Inter-State Transport Agency Vs. Bibi Habiba Khatoon (Dead) by Lrs.
(From the Judgment and Order dated 6.2.1991 of the Patna High Court in S.A. No. 265 of 1990)
(From the Judgment and Order dated 6.2.1991 of the Patna High Court in S.A. No. 265 of 1990)
Bihar Buildings (Lease, Rent and Eviction) Control Act, 1947
Section. 15, 11. Eviction – Non payment of rent – First suit decreed – Second appeal pending – Tenant seeking permission to deposit arrears of rent and future rent – Time granted up to particular date – Delay in deposit – Still land-lord with drawing the amount without demur – Second suit for eviction on grounds of default in payment of rent as per orders of High Court. Held that it was not maintainable as delay in depositing rent in compliance of orders in second appeal is not a ground envisaged by Sec 11. (Para 2)
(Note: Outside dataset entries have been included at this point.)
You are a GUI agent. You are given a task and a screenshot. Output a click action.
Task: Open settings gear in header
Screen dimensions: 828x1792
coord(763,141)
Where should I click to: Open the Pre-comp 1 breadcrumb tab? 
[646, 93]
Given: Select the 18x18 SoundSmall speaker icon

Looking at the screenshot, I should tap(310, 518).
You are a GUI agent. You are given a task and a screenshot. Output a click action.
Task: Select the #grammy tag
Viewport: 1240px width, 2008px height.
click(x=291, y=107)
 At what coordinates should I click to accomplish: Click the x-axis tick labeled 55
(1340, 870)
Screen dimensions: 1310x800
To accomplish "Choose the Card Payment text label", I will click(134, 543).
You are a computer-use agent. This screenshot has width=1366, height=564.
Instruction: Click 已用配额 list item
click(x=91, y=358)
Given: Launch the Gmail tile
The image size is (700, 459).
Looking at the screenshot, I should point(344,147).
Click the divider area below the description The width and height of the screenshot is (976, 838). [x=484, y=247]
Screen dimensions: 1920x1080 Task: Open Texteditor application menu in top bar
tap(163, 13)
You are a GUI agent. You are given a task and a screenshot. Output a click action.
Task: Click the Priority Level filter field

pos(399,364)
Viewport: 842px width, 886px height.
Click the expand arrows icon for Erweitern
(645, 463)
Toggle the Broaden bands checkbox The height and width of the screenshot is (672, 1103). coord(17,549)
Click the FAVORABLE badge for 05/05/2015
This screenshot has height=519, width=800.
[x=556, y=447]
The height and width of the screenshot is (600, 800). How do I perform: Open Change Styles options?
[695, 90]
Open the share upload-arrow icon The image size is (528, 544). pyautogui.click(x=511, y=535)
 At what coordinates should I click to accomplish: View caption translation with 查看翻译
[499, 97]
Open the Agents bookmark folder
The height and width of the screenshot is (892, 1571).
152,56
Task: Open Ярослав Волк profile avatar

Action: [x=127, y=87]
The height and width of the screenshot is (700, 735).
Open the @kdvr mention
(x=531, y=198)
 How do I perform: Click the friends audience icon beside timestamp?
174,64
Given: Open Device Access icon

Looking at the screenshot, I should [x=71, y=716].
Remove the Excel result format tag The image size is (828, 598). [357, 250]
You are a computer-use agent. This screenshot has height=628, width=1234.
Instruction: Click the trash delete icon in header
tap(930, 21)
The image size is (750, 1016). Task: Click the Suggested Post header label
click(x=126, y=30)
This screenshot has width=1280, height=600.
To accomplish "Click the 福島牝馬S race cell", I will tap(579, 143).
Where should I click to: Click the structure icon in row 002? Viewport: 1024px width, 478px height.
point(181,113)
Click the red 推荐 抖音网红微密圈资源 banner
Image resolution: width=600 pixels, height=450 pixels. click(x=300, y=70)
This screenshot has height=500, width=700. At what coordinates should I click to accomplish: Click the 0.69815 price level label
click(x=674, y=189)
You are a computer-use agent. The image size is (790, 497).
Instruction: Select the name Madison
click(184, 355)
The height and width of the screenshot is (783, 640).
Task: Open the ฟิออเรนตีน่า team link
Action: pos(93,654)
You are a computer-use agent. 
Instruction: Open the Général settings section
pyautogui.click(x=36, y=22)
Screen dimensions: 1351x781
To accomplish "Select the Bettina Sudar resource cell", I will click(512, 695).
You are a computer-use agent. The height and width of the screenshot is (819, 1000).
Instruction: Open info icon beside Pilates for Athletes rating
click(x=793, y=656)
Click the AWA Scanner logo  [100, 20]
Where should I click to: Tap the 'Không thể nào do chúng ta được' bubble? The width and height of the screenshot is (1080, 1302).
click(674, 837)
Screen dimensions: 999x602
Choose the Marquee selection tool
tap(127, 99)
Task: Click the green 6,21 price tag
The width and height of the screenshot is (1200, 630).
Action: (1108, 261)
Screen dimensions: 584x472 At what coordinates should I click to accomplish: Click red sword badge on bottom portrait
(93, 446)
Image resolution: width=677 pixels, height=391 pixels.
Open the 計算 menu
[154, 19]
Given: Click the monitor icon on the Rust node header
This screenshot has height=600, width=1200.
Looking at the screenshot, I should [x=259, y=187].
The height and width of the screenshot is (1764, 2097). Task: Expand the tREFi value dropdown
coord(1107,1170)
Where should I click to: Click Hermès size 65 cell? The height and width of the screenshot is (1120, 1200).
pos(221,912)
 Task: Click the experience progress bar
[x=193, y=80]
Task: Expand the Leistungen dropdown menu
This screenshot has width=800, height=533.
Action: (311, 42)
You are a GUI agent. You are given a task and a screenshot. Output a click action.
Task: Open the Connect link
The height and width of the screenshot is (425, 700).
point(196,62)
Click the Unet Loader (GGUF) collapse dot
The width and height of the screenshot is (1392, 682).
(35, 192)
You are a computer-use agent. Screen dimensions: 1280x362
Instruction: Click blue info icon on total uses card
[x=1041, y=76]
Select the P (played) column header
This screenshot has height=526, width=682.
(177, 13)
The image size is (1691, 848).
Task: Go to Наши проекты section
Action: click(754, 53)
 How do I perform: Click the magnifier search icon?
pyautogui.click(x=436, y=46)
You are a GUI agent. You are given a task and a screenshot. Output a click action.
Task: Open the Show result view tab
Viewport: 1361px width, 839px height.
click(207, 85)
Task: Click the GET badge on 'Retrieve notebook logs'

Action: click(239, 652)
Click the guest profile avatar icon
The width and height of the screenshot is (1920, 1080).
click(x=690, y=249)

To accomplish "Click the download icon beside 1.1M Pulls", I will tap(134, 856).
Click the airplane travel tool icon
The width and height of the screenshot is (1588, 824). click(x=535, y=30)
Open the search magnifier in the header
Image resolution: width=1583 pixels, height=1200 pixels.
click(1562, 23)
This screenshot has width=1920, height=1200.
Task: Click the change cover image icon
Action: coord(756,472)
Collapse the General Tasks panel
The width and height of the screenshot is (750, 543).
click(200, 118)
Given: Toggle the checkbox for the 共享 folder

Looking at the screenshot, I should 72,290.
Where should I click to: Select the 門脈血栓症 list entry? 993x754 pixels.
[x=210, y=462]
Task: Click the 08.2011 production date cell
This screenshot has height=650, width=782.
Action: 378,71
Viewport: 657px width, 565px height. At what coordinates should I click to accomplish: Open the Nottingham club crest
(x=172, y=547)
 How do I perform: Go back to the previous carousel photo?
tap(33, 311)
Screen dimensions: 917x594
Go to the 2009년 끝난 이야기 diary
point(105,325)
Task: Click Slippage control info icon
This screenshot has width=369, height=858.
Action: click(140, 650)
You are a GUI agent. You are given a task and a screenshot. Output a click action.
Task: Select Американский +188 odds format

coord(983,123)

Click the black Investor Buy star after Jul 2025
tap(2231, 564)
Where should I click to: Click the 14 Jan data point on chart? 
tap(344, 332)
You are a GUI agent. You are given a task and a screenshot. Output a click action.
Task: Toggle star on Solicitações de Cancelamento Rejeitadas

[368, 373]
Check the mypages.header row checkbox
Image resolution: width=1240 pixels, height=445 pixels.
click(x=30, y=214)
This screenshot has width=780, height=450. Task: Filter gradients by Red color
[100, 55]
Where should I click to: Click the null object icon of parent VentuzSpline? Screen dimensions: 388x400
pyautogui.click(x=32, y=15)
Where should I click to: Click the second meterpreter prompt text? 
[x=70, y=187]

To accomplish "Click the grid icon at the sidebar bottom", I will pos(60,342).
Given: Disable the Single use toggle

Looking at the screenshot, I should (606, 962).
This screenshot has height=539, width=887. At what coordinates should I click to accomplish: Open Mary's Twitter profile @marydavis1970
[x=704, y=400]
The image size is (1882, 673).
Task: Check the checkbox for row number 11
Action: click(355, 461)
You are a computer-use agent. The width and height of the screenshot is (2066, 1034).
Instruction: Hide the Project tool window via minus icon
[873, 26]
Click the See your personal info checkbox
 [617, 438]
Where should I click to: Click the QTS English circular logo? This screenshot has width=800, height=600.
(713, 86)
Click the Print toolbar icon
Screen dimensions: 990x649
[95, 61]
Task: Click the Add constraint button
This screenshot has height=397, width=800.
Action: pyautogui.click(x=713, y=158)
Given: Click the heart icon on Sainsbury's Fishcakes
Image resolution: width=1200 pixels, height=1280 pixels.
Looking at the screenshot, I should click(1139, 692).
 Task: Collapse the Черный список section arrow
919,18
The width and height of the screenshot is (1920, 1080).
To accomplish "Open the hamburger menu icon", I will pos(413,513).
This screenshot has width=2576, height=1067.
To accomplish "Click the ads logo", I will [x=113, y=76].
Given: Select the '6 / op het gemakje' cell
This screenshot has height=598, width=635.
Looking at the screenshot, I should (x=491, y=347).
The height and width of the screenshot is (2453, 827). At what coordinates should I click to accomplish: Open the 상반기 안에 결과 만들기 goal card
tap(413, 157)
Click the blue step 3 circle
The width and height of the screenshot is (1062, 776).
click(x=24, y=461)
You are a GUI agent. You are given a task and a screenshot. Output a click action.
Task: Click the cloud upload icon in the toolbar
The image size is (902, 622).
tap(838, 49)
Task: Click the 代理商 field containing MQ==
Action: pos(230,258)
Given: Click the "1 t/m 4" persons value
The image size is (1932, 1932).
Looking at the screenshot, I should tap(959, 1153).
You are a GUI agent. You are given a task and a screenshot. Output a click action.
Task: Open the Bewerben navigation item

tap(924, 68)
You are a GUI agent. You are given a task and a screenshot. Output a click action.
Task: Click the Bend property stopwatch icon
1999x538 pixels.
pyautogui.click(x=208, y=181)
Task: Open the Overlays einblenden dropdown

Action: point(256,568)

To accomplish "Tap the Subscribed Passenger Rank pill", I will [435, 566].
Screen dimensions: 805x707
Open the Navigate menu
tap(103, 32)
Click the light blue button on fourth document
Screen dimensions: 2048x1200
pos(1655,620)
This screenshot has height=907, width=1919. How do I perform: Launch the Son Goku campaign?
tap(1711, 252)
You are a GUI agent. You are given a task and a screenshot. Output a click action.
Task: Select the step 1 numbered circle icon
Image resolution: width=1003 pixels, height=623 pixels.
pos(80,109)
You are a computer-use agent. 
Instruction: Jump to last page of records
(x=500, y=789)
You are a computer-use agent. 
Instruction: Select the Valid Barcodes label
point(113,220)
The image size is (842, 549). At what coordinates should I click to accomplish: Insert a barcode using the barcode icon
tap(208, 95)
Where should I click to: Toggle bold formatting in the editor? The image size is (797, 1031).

1. The respondent instituted Title Suit No. 6 of 1974 for eviction of the appellant on the ground of default in payment of rent. That suit was dismissed on 31.1.1978. The first appeal preferred by the respondent before the District Judge succeeded vide judgment and order date 31.3.1979. The appellant filed second appeal in the High Court, being Second Appeal No. 404 of 1979. During the pendency of that appeal, the landlord-respondent filed an application under Section 15 of the Bihar Buildings (Lease, Rent and Eviction) Control Act, 1947 (3 of 1947) (herei-nafter “the Act”) for deposit of arrears of rent accumulated during the pendency of the appeal and future rent during the pendency of the appeal. An order came to be made by the High Court on 25.9.1979 to deposit the arrears of rent by 15.11.1979. The appellant, however, deposited the arrears of rent on 9.2.1980 and that amount was subsequently withdrawn by the respondent-landlord. While the second appeal was pending in the High Court, the respondent instituted Title Suit No. 100 of 1980 seeking eviction of the appellant on the ground that during the pendency of the appeal in the High Court arising out of the earlier suit, the appellant had not complied with the directions of the High Court to deposit the rent made on 25.9.1979, in the application under Section 15 of the Act within the prescribed time and was thus in default in payment of arrears of rent and, therefore, liable to be evicted. The appellant contested the suit and in his written statement inter alia raised the plea that the default in the deposit of rent pursuant to the orders passed by the High Court in the application under Section 15 of the Act within the prescribed period could not be a ground for his eviction. It was also averred that since the respondent had withdrawn the rent amount, she had waived her right to complain about the delayed deposit of rent. The trial court decreed Title Suit No. 100 of 1980 on 29.3.1985. An appeal filed by the appellant before the District Judge was dismissed on 10.5.1990. His second appeal failed before the High Court on 6.2.1991. Hence this appeal by
special leave.
2. We have heard learned counsel for the parties and gone through the records. The consequence of non-compliance with a direction made under Section 15 of the Act is contained in Sec-tion 15(1) of the Act. The court could order the defence against ejectment to be struck off and to place the tenant in the same position as if he had not defended the claim to ejectment in the matter or cause in which the direction was made. For non-compliance of the directions in the second appeal, recourse could not be had to seeking ejectment under Section 11 of the Act. Delay in the deposit of rent is not covered by Section 11 of the Act, particularly after the rent was withdrawn without demur by the landlord. The trial court, the first appellate court and the High Court fell in error in not noticing the distinction between the remedies available under Section 11 of the Act and those available for non-compliance with the directions under Section 15 of the Act. The courts below ought to have held that the suit for eviction was not maintainable on the ground of delay in deposit of rent in violation of the directions given in the second appeal arising out of Title Suit No. 6 of 1974. The impugned order, under the circumstances, cannot be sustained. Consequently, we allow this appeal and set aside the impugned order. As a result, Title Suit No. 100 of 1980 shall stand dismissed. No costs.